Problem requirements: When the string "icon" is part of a line below, that line should be copied.

Data supplied:
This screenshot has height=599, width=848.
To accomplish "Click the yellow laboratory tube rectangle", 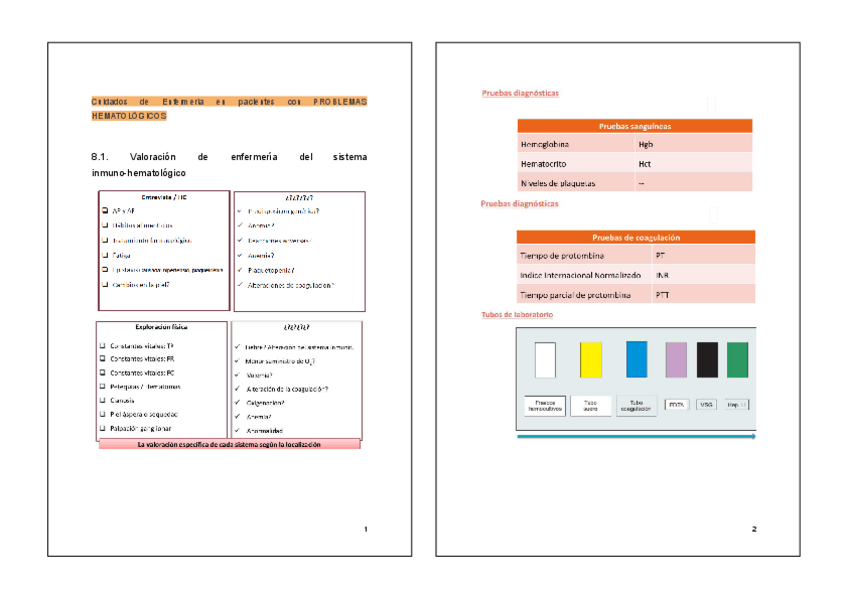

* * *

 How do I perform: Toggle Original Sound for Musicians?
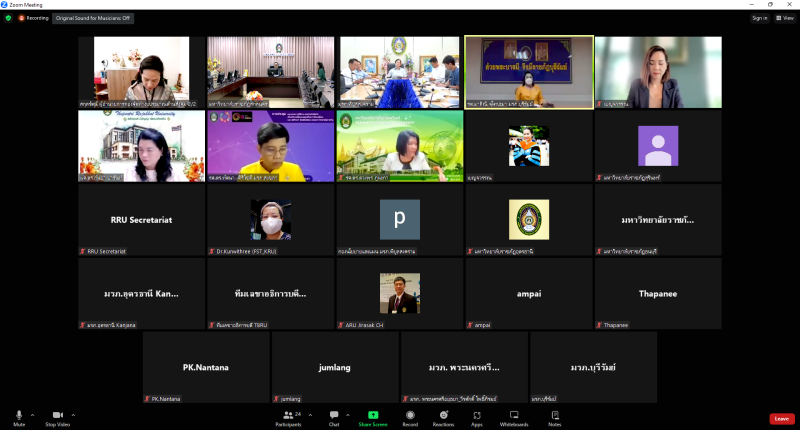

...

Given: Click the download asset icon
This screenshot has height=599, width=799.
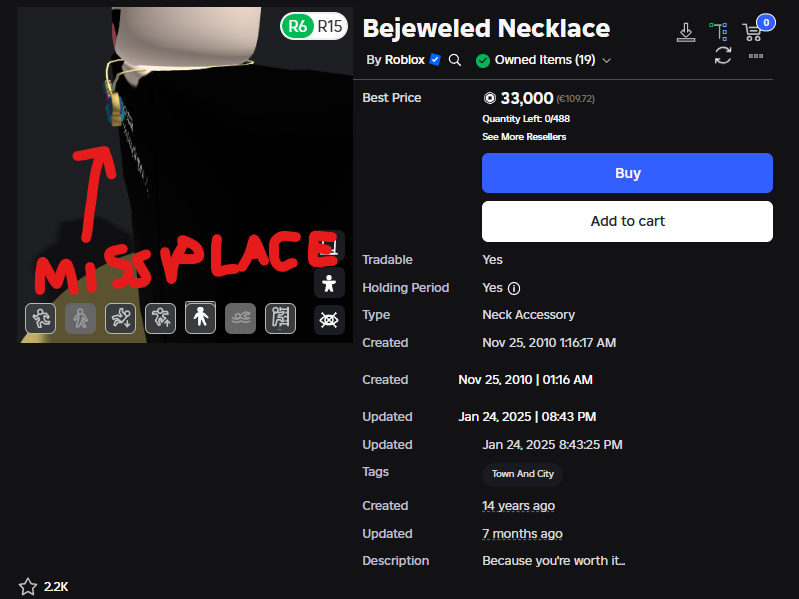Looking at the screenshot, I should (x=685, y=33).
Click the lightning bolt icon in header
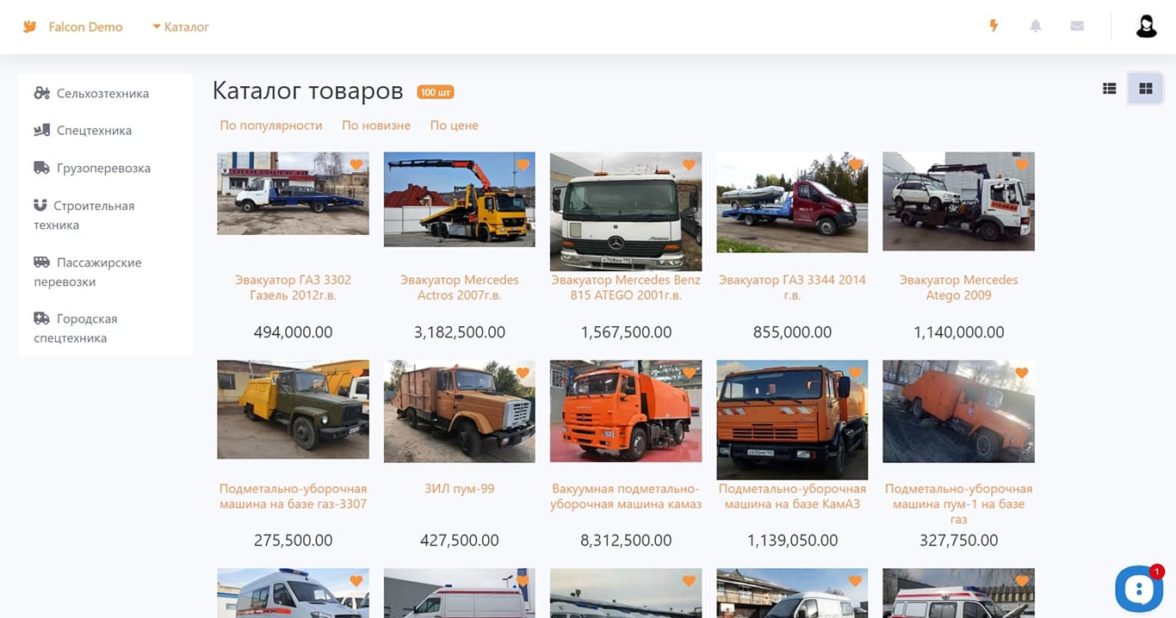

Task result:
Given: Click the download asset icon
Click the lightning bolt icon in header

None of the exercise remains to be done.